Directions for this task -
Starting from the line that holds "Where should I", print each remaining line of the entries exactly, ending with the last.

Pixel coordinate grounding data

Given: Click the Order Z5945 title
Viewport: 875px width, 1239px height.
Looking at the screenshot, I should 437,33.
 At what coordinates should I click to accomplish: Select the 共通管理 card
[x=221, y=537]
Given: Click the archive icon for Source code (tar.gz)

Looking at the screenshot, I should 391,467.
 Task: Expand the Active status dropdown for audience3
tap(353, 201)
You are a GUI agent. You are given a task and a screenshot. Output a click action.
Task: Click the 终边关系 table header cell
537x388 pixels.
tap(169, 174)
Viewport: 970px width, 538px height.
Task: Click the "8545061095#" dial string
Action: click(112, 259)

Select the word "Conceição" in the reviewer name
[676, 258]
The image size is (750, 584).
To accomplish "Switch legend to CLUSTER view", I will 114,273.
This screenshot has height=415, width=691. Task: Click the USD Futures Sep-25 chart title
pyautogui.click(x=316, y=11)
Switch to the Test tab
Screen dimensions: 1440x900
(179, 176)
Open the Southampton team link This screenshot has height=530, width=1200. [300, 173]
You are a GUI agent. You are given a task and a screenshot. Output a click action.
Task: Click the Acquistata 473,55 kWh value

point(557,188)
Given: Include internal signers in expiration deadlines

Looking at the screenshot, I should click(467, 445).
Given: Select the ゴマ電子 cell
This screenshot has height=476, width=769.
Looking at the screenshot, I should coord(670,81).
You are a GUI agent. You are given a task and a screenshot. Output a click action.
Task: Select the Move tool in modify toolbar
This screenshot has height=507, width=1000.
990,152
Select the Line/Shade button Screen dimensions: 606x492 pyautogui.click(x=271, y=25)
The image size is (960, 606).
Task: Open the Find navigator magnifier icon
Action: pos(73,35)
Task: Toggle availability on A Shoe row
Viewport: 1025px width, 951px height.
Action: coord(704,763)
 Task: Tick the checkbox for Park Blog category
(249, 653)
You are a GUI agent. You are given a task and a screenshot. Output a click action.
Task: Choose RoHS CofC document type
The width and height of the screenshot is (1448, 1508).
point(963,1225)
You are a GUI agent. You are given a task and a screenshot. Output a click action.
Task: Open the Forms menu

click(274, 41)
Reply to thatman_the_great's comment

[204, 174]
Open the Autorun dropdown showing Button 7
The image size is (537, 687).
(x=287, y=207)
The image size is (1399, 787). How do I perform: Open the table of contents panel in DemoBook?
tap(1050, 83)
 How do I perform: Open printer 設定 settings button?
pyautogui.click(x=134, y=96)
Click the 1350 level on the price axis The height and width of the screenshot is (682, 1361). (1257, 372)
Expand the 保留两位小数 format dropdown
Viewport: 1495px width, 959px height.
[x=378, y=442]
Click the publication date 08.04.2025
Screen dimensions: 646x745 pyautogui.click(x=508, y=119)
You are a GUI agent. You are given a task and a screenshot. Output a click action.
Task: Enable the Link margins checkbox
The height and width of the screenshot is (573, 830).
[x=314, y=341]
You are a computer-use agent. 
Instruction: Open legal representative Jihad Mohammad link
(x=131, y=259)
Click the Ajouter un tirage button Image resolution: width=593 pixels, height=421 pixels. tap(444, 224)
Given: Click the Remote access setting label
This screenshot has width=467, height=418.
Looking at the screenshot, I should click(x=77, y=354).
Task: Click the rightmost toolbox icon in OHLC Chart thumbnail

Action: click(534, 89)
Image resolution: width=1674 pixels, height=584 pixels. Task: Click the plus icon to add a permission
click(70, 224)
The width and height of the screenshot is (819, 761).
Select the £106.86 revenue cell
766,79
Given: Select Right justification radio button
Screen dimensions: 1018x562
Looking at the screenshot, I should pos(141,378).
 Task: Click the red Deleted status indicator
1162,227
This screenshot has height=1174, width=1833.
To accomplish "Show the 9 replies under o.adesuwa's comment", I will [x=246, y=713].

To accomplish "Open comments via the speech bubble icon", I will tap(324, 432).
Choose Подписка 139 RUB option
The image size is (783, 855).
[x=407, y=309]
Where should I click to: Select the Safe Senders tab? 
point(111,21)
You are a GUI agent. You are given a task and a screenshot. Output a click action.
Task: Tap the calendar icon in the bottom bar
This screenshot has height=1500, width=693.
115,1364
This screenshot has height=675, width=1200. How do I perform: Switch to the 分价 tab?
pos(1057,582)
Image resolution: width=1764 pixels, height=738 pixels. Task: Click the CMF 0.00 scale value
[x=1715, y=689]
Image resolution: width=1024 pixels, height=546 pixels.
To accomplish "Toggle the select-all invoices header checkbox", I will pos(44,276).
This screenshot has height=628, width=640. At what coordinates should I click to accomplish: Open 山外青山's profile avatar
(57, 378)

Task output -
Where should I click to: Select the Safe Senders tab? 
point(111,21)
You are a GUI agent. You are given a task and a screenshot. Output a click action.
Task: Tap the calendar icon in the bottom bar
This screenshot has height=1500, width=693.
115,1364
This screenshot has height=675, width=1200. How do I perform: Switch to the 分价 tab?
pos(1057,582)
Image resolution: width=1764 pixels, height=738 pixels. Task: Click the CMF 0.00 scale value
[x=1715, y=689]
Image resolution: width=1024 pixels, height=546 pixels.
To accomplish "Toggle the select-all invoices header checkbox", I will pos(44,276).
This screenshot has height=628, width=640. At what coordinates should I click to accomplish: Open 山外青山's profile avatar
(57, 378)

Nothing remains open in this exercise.